DIRECTIONS: Every line from the one that contains "The height and width of the screenshot is (348, 464)." to the end of the records must be restated word for word. No other line belongs in the answer.

-- MATERIAL SUPPLIED follows --

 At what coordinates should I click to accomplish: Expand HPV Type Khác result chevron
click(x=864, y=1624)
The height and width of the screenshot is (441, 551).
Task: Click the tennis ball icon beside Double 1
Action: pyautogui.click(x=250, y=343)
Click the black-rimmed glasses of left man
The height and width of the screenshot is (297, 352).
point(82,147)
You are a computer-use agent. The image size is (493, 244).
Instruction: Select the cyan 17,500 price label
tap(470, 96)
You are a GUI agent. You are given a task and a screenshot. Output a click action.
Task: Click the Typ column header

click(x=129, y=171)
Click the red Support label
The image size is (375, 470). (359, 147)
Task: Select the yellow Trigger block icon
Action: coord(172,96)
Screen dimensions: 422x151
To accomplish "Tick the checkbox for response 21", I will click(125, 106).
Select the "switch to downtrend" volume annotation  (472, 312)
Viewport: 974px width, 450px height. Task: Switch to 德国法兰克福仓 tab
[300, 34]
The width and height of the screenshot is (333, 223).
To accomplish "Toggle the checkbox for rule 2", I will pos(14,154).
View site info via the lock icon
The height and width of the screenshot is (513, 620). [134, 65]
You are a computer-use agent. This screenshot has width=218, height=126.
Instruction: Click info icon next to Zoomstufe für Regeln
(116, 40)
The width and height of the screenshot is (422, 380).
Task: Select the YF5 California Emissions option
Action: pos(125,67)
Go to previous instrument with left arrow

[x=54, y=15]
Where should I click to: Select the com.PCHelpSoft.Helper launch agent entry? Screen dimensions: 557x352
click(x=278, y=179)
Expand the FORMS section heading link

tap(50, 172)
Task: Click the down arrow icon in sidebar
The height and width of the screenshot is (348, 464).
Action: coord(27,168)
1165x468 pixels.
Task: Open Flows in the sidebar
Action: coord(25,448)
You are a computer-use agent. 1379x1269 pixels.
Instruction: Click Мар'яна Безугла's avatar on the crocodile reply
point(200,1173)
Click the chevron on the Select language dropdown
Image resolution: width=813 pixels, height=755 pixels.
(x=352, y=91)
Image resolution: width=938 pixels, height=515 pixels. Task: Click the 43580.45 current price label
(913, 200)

-- MATERIAL SUPPLIED concluded --

WORKED SOLUTION:
The height and width of the screenshot is (348, 464).
Action: coord(27,168)
1165x468 pixels.
Task: Open Flows in the sidebar
Action: coord(25,448)
You are a computer-use agent. 1379x1269 pixels.
Instruction: Click Мар'яна Безугла's avatar on the crocodile reply
point(200,1173)
Click the chevron on the Select language dropdown
Image resolution: width=813 pixels, height=755 pixels.
(x=352, y=91)
Image resolution: width=938 pixels, height=515 pixels. Task: Click the 43580.45 current price label
(913, 200)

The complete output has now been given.